[Complete the following]
• 1. Which individual people does the court opinion name? List every one.
• 2. Write out the passage of the court opinion starting with "II. Analysis" and going on through "(11th Cir. 2007).".
─── Extracted text ───
Opinion
0:23-CV-61463-DIMITROULEAS/AUGUSTIN-BIRCH
03-01-2024
REPORT AND RECOMMENDATION ON AMENDED MOTION TO QUASH SERVICE OF PROCESS OR SET ASIDE DEFAULT FINAL JUDGMENT [DE 50]
PANAYOTTA AUGUSTIN-BIRCH, UNITED STATES MAGISTRATE JUDGE
This cause comes before the Court on Defendant Modern Concepts Construction, LLC's Amended Motion to Quash Service of Process or Set Aside Default Final Judgment. DE 50. The Honorable William P. Dimitrouleas, United States District Judge, has referred the Motion to the undersigned United States Magistrate Judge for a report and recommendation. DE 51. Plaintiff Edwidg Eugene has filed a response, DE 52, but Defendant Modern Concepts Construction, LLC has not filed a reply. The Court has carefully considered the briefing, the record, and is otherwise fully advised. For the reasons set forth below, the Court RECOMMENDS for the Motion to be GRANTED.
I. Background
Prior to his case being removed to federal court, Plaintiff Edwidg Eugene served Florida's Secretary of State as an agent of Defendant Modern Concepts Construction, LLC (“MCC”). DE 241. After his case was removed, Plaintiff moved for a clerk's entry of default against MCC on account of its failure to respond to his complaint, DE 26, and the clerk of court entered a default judgment as to MCC. DE 27. Thereafter, Plaintiff moved for entry of final default judgment against MCC, DE 37, and a final default judgment was entered against MCC. DE 42. Following the entry of final default judgment against it, MCC filed the present Amended Motion to Quash Service of Process or Set Aside Default Final Judgment, seeking to set aside the final default judgment. DE 50.
II. Analysis
Under Federal Rule of Civil Procedure 60(b), a court may relieve a party from a final default judgment if, among other options, the judgment is void or the defaulting party demonstrates excusable neglect. Fed.R.Civ.P. 60(b)(1), (4). A judgment is void where there was insufficient service of process. In re Worldwide Web Sys., Inc., 328 F.3d 1291, 1299 (11th Cir. 2003) (“Generally, where service of process is insufficient, the court has no power to render judgment and the judgment is void.”). And, to demonstrate excusable neglect to set aside a final default judgment, the defaulting party must establish that (1) it has a meritorious defense; (2) the non-defaulting party would not be prejudiced if the judgment is set aside; and (3) it had “good reason” for failing to respond to the complaint. Sloss Indus. Corp. v. Eurisol, 488 F.3d 922, 934 (11th Cir. 2007).
─── Data ───
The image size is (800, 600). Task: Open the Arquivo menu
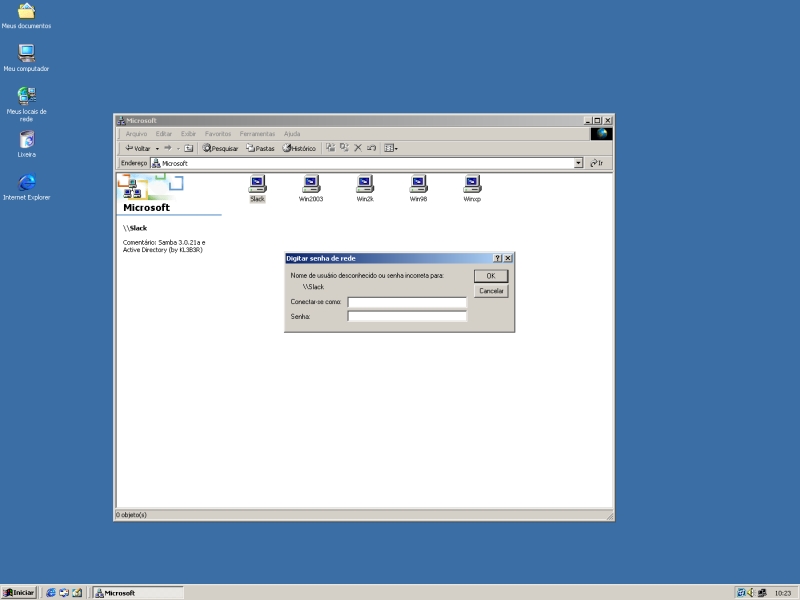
───
[Answers for the exercise]
• 1.
- Panayotta Augustin-Birch
- William P. Dimitrouleas
- Edwidg Eugene

• 2.
II. Analysis
Under Federal Rule of Civil Procedure 60(b), a court may relieve a party from a final default judgment if, among other options, the judgment is void or the defaulting party demonstrates excusable neglect. Fed.R.Civ.P. 60(b)(1), (4). A judgment is void where there was insufficient service of process. In re Worldwide Web Sys., Inc., 328 F.3d 1291, 1299 (11th Cir. 2003) (“Generally, where service of process is insufficient, the court has no power to render judgment and the judgment is void.”). And, to demonstrate excusable neglect to set aside a final default judgment, the defaulting party must establish that (1) it has a meritorious defense; (2) the non-defaulting party would not be prejudiced if the judgment is set aside; and (3) it had “good reason” for failing to respond to the complaint. Sloss Indus. Corp. v. Eurisol, 488 F.3d 922, 934 (11th Cir. 2007).